_Work order:_ Repeat all of the data precisely.

_Extracted records:_
--------------------

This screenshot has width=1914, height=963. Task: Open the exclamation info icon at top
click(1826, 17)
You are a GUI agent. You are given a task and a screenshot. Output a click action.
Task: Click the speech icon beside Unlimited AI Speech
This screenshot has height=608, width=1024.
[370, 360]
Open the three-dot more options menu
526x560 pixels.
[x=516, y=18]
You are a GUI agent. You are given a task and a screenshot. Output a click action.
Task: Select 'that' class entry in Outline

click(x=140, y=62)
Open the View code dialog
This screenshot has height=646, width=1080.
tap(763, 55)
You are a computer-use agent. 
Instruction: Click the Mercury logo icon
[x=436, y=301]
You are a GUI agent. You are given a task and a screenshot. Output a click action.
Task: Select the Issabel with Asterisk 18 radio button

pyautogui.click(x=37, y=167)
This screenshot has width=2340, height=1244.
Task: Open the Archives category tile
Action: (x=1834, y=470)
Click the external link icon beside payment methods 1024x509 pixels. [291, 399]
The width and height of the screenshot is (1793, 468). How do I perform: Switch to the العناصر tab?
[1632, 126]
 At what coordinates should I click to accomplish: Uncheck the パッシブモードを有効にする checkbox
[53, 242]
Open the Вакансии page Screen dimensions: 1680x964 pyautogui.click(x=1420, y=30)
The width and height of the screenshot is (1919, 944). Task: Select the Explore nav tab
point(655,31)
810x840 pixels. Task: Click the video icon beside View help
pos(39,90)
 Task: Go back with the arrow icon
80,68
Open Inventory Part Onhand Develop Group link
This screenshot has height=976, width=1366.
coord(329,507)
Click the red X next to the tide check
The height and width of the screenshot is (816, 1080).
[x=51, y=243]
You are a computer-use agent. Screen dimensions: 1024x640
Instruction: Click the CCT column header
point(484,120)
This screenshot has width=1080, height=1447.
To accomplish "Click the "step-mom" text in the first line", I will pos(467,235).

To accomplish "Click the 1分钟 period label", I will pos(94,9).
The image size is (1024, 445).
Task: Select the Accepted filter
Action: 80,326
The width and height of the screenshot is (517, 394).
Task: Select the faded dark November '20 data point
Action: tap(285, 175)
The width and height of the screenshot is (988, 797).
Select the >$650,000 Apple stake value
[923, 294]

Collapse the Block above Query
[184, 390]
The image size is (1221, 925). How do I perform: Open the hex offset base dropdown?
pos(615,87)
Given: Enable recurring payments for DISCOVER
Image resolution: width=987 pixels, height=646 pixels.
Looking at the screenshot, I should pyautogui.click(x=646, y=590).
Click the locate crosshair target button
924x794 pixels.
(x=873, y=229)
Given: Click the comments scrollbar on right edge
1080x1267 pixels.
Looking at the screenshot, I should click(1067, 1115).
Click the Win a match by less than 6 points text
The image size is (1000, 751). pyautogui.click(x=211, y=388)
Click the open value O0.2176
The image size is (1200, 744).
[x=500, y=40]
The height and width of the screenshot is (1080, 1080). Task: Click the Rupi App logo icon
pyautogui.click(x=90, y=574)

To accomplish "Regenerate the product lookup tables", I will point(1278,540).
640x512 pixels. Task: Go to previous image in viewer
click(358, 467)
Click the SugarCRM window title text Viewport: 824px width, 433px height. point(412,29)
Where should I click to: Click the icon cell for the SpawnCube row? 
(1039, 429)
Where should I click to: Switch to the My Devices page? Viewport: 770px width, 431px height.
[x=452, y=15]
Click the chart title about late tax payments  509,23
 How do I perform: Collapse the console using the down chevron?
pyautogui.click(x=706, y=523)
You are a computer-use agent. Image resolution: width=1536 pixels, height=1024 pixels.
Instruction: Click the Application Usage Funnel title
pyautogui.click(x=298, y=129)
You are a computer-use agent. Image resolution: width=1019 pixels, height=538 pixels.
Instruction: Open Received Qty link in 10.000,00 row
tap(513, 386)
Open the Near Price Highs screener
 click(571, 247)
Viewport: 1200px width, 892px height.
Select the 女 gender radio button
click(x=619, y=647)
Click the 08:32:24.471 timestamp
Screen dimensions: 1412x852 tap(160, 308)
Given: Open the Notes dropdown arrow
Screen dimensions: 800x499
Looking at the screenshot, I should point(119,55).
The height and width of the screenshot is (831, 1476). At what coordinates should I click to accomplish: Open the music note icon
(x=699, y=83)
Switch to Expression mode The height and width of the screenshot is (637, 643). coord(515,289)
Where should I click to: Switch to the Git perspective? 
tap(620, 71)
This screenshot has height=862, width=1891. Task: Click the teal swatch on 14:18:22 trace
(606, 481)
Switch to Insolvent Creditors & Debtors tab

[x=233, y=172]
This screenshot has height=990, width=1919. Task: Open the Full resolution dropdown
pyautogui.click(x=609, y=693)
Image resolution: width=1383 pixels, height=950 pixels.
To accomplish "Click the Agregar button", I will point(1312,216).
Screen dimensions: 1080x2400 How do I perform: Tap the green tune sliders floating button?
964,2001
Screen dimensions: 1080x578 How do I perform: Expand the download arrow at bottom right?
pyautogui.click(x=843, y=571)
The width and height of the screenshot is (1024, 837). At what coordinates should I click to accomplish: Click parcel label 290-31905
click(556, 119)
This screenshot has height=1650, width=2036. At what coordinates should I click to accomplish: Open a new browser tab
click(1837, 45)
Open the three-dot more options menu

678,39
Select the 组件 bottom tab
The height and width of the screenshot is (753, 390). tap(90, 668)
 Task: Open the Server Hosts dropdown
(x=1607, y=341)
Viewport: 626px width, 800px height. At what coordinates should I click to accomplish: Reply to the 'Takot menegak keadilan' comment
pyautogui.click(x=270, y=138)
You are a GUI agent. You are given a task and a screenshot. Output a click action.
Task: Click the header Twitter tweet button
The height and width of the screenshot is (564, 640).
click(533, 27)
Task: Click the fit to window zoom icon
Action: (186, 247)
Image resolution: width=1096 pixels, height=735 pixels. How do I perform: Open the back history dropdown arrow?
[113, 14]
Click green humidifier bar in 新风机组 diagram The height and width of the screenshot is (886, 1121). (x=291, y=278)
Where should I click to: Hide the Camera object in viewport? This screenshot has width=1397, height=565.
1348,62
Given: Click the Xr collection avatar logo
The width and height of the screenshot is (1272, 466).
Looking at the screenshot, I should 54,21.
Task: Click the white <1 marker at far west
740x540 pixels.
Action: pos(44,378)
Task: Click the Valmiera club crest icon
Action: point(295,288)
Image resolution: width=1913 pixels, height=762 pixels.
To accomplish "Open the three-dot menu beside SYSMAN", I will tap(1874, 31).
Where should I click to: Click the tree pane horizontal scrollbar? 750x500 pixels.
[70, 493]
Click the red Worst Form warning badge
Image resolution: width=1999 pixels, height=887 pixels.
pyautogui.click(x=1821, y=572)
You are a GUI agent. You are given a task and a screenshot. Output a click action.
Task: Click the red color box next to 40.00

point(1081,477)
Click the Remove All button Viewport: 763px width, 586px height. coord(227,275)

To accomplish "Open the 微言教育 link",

--------------------

_Your solution:_
This screenshot has width=1914, height=963. Task: Open the exclamation info icon at top
click(1826, 17)
You are a GUI agent. You are given a task and a screenshot. Output a click action.
Task: Click the speech icon beside Unlimited AI Speech
This screenshot has height=608, width=1024.
[370, 360]
Open the three-dot more options menu
526x560 pixels.
[x=516, y=18]
You are a GUI agent. You are given a task and a screenshot. Output a click action.
Task: Select 'that' class entry in Outline

click(x=140, y=62)
Open the View code dialog
This screenshot has height=646, width=1080.
tap(763, 55)
You are a computer-use agent. 
Instruction: Click the Mercury logo icon
[x=436, y=301]
You are a GUI agent. You are given a task and a screenshot. Output a click action.
Task: Select the Issabel with Asterisk 18 radio button

pyautogui.click(x=37, y=167)
This screenshot has width=2340, height=1244.
Task: Open the Archives category tile
Action: (x=1834, y=470)
Click the external link icon beside payment methods 1024x509 pixels. [291, 399]
The width and height of the screenshot is (1793, 468). How do I perform: Switch to the العناصر tab?
[1632, 126]
 At what coordinates should I click to accomplish: Uncheck the パッシブモードを有効にする checkbox
[53, 242]
Open the Вакансии page Screen dimensions: 1680x964 pyautogui.click(x=1420, y=30)
The width and height of the screenshot is (1919, 944). Task: Select the Explore nav tab
point(655,31)
810x840 pixels. Task: Click the video icon beside View help
pos(39,90)
 Task: Go back with the arrow icon
80,68
Open Inventory Part Onhand Develop Group link
This screenshot has height=976, width=1366.
coord(329,507)
Click the red X next to the tide check
The height and width of the screenshot is (816, 1080).
[x=51, y=243]
You are a computer-use agent. Screen dimensions: 1024x640
Instruction: Click the CCT column header
point(484,120)
This screenshot has width=1080, height=1447.
To accomplish "Click the "step-mom" text in the first line", I will pos(467,235).

To accomplish "Click the 1分钟 period label", I will pos(94,9).
The image size is (1024, 445).
Task: Select the Accepted filter
Action: 80,326
The width and height of the screenshot is (517, 394).
Task: Select the faded dark November '20 data point
Action: tap(285, 175)
The width and height of the screenshot is (988, 797).
Select the >$650,000 Apple stake value
[923, 294]

Collapse the Block above Query
[184, 390]
The image size is (1221, 925). How do I perform: Open the hex offset base dropdown?
pos(615,87)
Given: Enable recurring payments for DISCOVER
Image resolution: width=987 pixels, height=646 pixels.
Looking at the screenshot, I should pyautogui.click(x=646, y=590).
Click the locate crosshair target button
924x794 pixels.
(x=873, y=229)
Given: Click the comments scrollbar on right edge
1080x1267 pixels.
Looking at the screenshot, I should click(1067, 1115).
Click the Win a match by less than 6 points text
The image size is (1000, 751). pyautogui.click(x=211, y=388)
Click the open value O0.2176
The image size is (1200, 744).
[x=500, y=40]
The height and width of the screenshot is (1080, 1080). Task: Click the Rupi App logo icon
pyautogui.click(x=90, y=574)

To accomplish "Regenerate the product lookup tables", I will point(1278,540).
640x512 pixels. Task: Go to previous image in viewer
click(358, 467)
Click the SugarCRM window title text Viewport: 824px width, 433px height. point(412,29)
Where should I click to: Click the icon cell for the SpawnCube row? 
(1039, 429)
Where should I click to: Switch to the My Devices page? Viewport: 770px width, 431px height.
[x=452, y=15]
Click the chart title about late tax payments  509,23
 How do I perform: Collapse the console using the down chevron?
pyautogui.click(x=706, y=523)
You are a computer-use agent. Image resolution: width=1536 pixels, height=1024 pixels.
Instruction: Click the Application Usage Funnel title
pyautogui.click(x=298, y=129)
You are a computer-use agent. Image resolution: width=1019 pixels, height=538 pixels.
Instruction: Open Received Qty link in 10.000,00 row
tap(513, 386)
Open the Near Price Highs screener
 click(571, 247)
Viewport: 1200px width, 892px height.
Select the 女 gender radio button
click(x=619, y=647)
Click the 08:32:24.471 timestamp
Screen dimensions: 1412x852 tap(160, 308)
Given: Open the Notes dropdown arrow
Screen dimensions: 800x499
Looking at the screenshot, I should point(119,55).
The height and width of the screenshot is (831, 1476). At what coordinates should I click to accomplish: Open the music note icon
(x=699, y=83)
Switch to Expression mode The height and width of the screenshot is (637, 643). coord(515,289)
Where should I click to: Switch to the Git perspective? 
tap(620, 71)
This screenshot has height=862, width=1891. Task: Click the teal swatch on 14:18:22 trace
(606, 481)
Switch to Insolvent Creditors & Debtors tab

[x=233, y=172]
This screenshot has height=990, width=1919. Task: Open the Full resolution dropdown
pyautogui.click(x=609, y=693)
Image resolution: width=1383 pixels, height=950 pixels.
To accomplish "Click the Agregar button", I will point(1312,216).
Screen dimensions: 1080x2400 How do I perform: Tap the green tune sliders floating button?
964,2001
Screen dimensions: 1080x578 How do I perform: Expand the download arrow at bottom right?
pyautogui.click(x=843, y=571)
The width and height of the screenshot is (1024, 837). At what coordinates should I click to accomplish: Click parcel label 290-31905
click(556, 119)
This screenshot has height=1650, width=2036. At what coordinates should I click to accomplish: Open a new browser tab
click(1837, 45)
Open the three-dot more options menu

678,39
Select the 组件 bottom tab
The height and width of the screenshot is (753, 390). tap(90, 668)
 Task: Open the Server Hosts dropdown
(x=1607, y=341)
Viewport: 626px width, 800px height. At what coordinates should I click to accomplish: Reply to the 'Takot menegak keadilan' comment
pyautogui.click(x=270, y=138)
You are a GUI agent. You are given a task and a screenshot. Output a click action.
Task: Click the header Twitter tweet button
The height and width of the screenshot is (564, 640).
click(533, 27)
Task: Click the fit to window zoom icon
Action: (186, 247)
Image resolution: width=1096 pixels, height=735 pixels. How do I perform: Open the back history dropdown arrow?
[113, 14]
Click green humidifier bar in 新风机组 diagram The height and width of the screenshot is (886, 1121). (x=291, y=278)
Where should I click to: Hide the Camera object in viewport? This screenshot has width=1397, height=565.
1348,62
Given: Click the Xr collection avatar logo
The width and height of the screenshot is (1272, 466).
Looking at the screenshot, I should 54,21.
Task: Click the white <1 marker at far west
740x540 pixels.
Action: pos(44,378)
Task: Click the Valmiera club crest icon
Action: point(295,288)
Image resolution: width=1913 pixels, height=762 pixels.
To accomplish "Open the three-dot menu beside SYSMAN", I will tap(1874, 31).
Where should I click to: Click the tree pane horizontal scrollbar? 750x500 pixels.
[70, 493]
Click the red Worst Form warning badge
Image resolution: width=1999 pixels, height=887 pixels.
pyautogui.click(x=1821, y=572)
You are a GUI agent. You are given a task and a screenshot. Output a click action.
Task: Click the red color box next to 40.00

point(1081,477)
Click the Remove All button Viewport: 763px width, 586px height. coord(227,275)

To accomplish "Open the 微言教育 link",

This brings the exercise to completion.